Swój szacunek do twórczości mistrza grozy zamanifestował Francuz już w pierwszych minutach filmu, kiedy to widzimy głównego bohatera pracującego nad plakatem przedstawiającym rewolwerowca i różę na tle monumentalnie wznoszącej się za nimi wieży. Jest to oczywiście nawiązanie do, jak mówi sam autor, dzieła jego życia – siedmiotomowej sagi o wspomnianym rewolwerowcu. Podróżuje on przez zdegradowany świat, w którym wszystko, nawet czas, straciło jakiekolwiek znaczenie, zmierzając do tajemniczej wieży, w której przyjdzie stanąć mu oko w oko z samym sobą. Saga “Mrocznej wieży” to podsumowanie twórczości Stephena Kinga, cykl łączący w sobie elementy z ogromnej części jego powieści. Po jej przeczytaniu szepnąłem pod nosem – Boże, niech nikt nie próbuje tego sfilmować – po “Mgle” zmieniam zdanie; mam jednego kandydata.
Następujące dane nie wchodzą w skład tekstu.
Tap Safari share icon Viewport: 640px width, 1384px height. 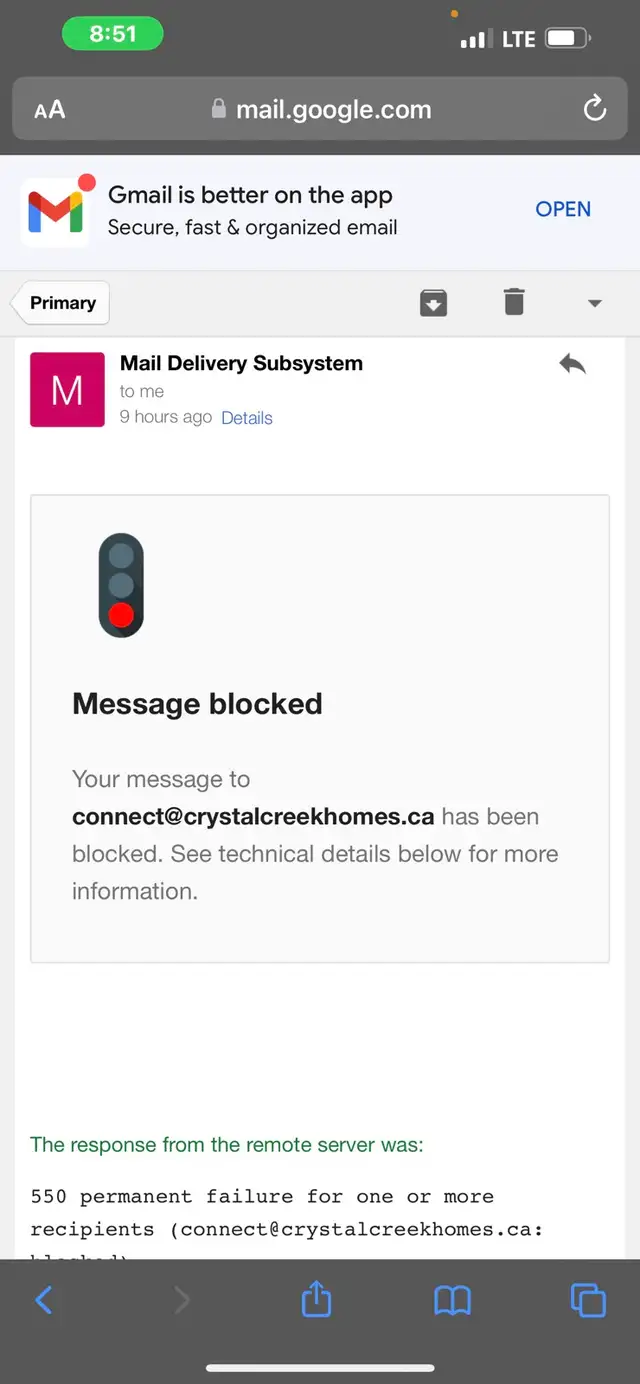[x=316, y=1300]
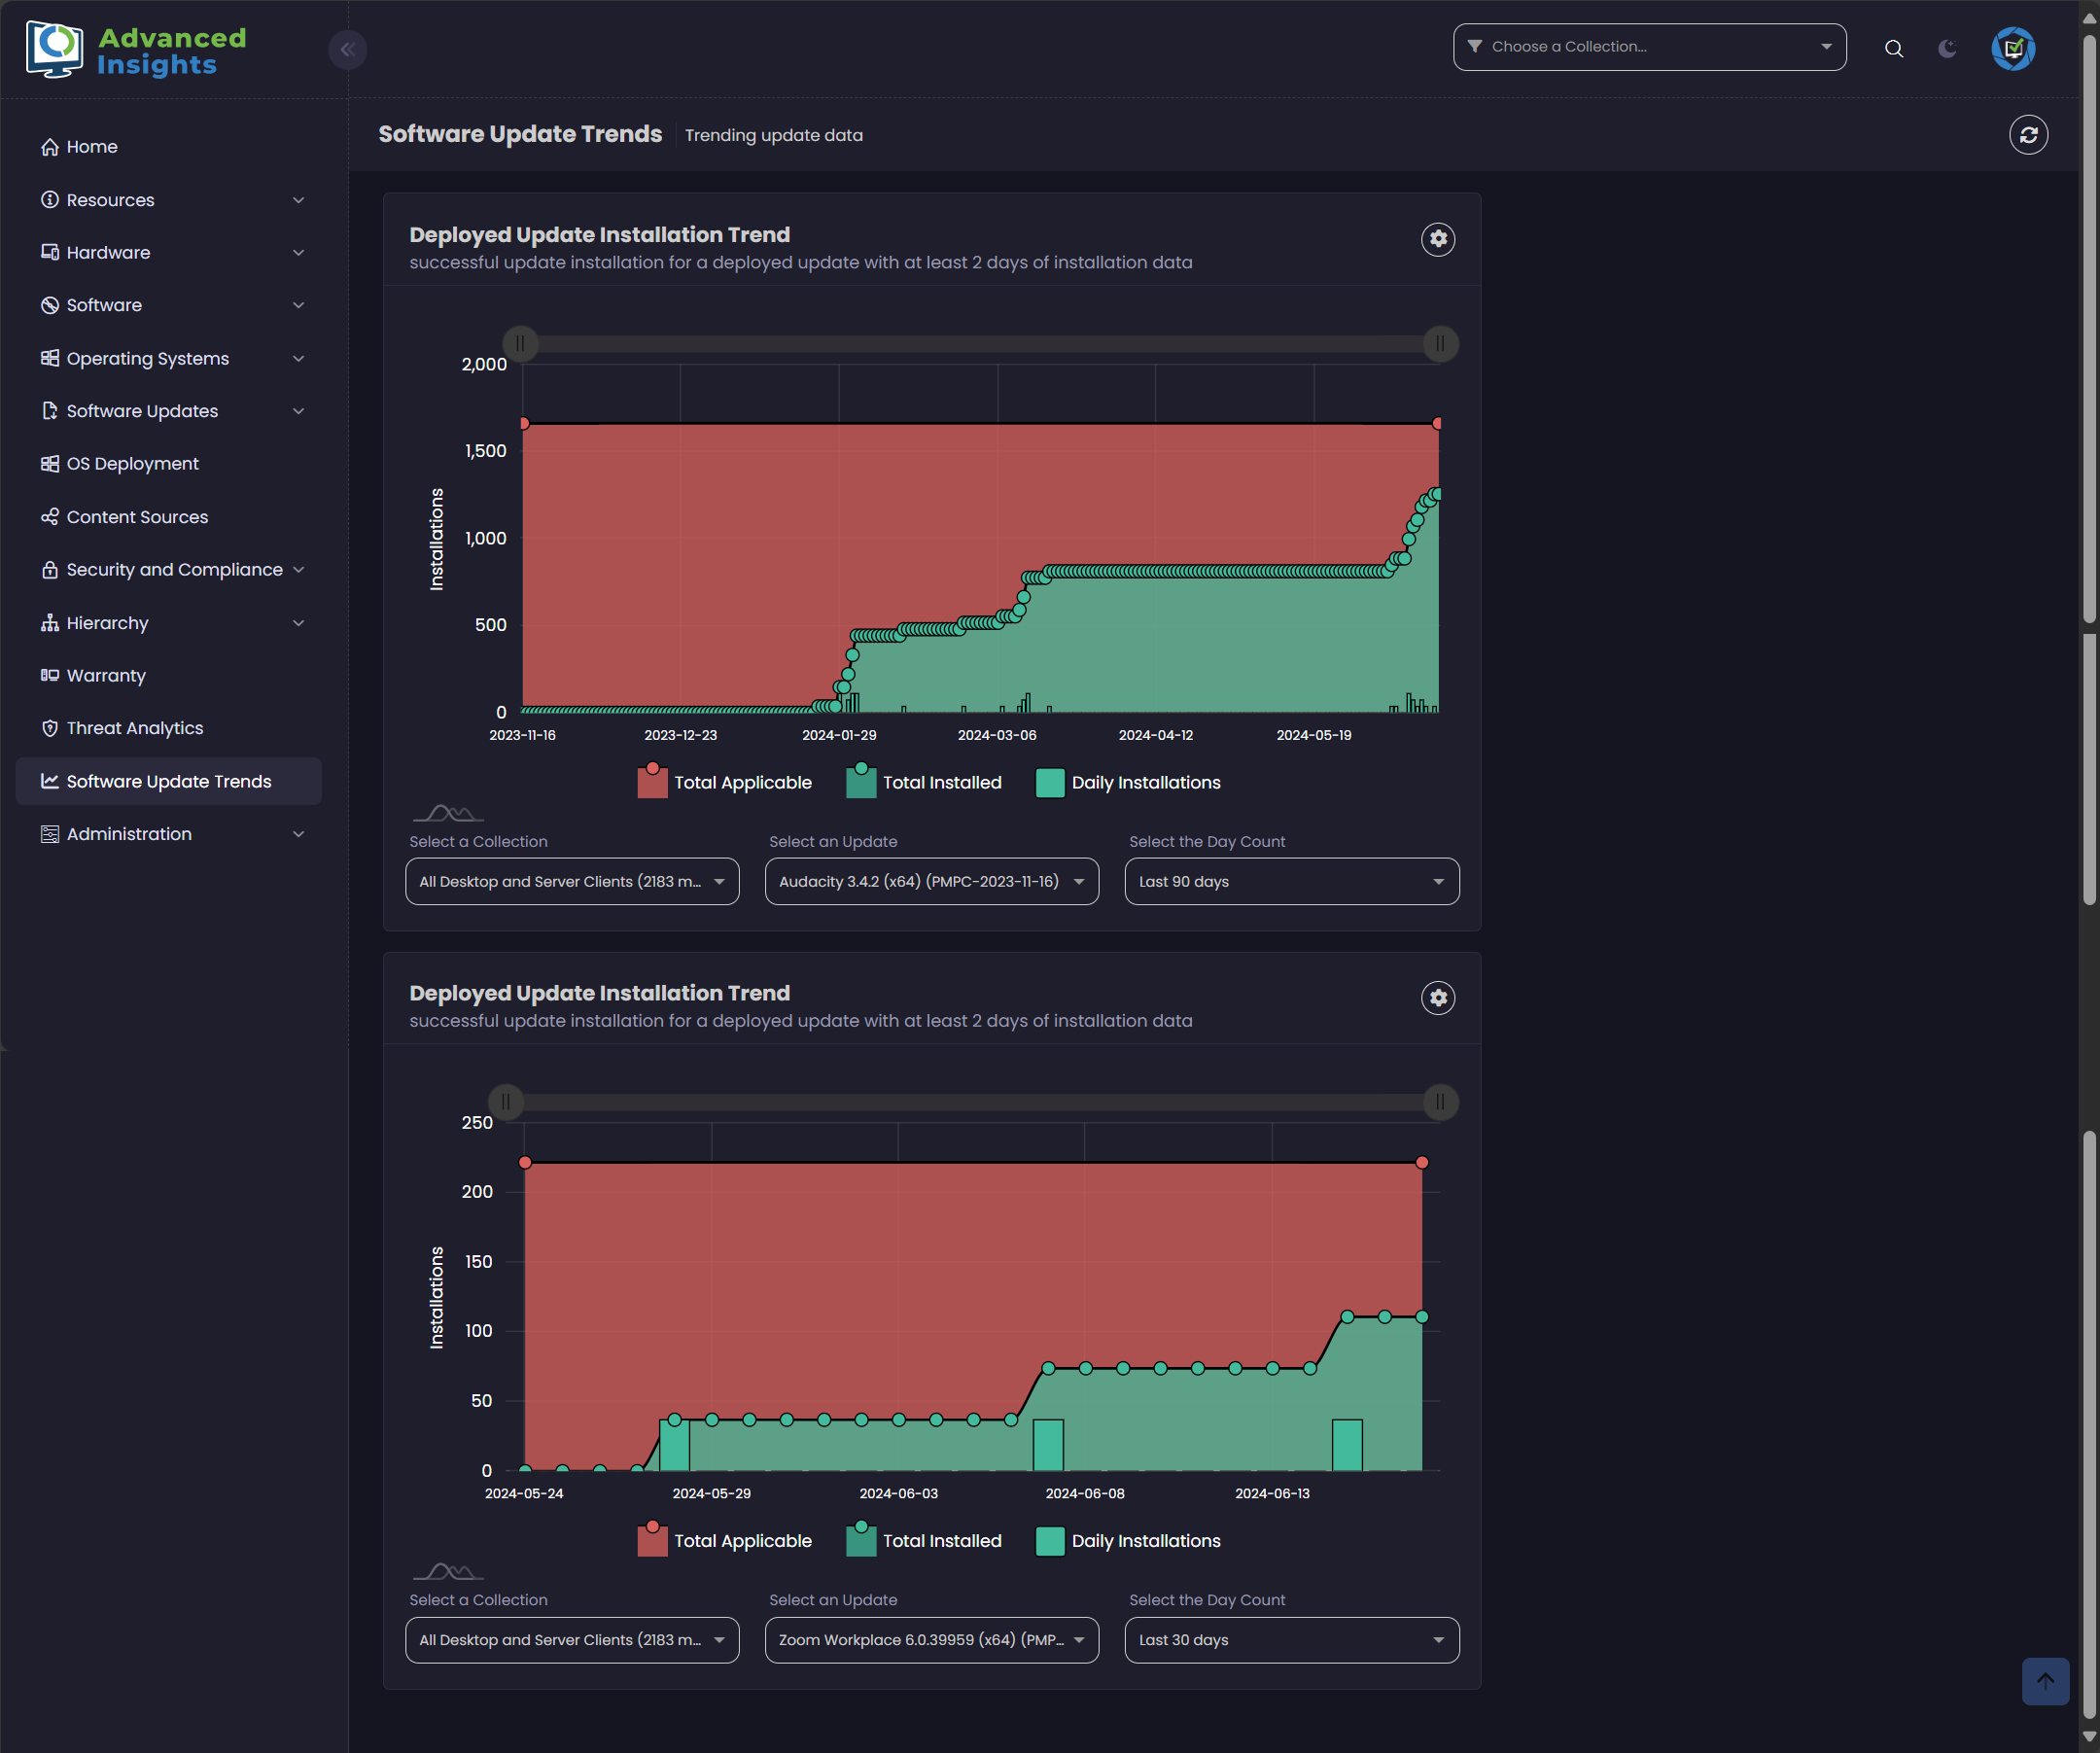
Task: Open Content Sources in sidebar
Action: click(137, 517)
Jedynym minusem obrazu Darabonta są same potwory, a właściwie ich dwa typy. Pierwszy z nich demonstruje nam jedynie swoje macki, chwytając w nie pewnego młodzieńca – zdecydowanie najgorsza scena filmu, po której obawiałem się, że reżyser zdecydował się na stworzenie krwawej jatki z pogranicza horroru i komedii. Drugi to pseudopterodaktyle, które specjalizują się w dewastacji witryn sklepowych. Oba równoważone są przez inne, dużo ciekawsze monstra i oba pojawiają się jedynie w krótkich epizodach, na szczęście.
“Mgłę” polecam zarówno tym, którzy niejedną noc spędzili na nerwowym przewracaniu kolejnych stron zapełnionych historią mistrza grozy, jak i tym, którzy nigdy nie mieli z jego twórczością styczności. Jest ona doskonałym horrorem i skuteczną odtrutką na ekranową ekspansję bladolicych maszkar z kruczoczarnymi włosami rodem z Kraju Kwitnącej Wiśni. Darabont potwierdza, że jest bezapelacyjnie najlepszym adaptatorem tekstów Stephena Kinga – miejmy nadzieję, że jeszcze kiedyś do nich powróci.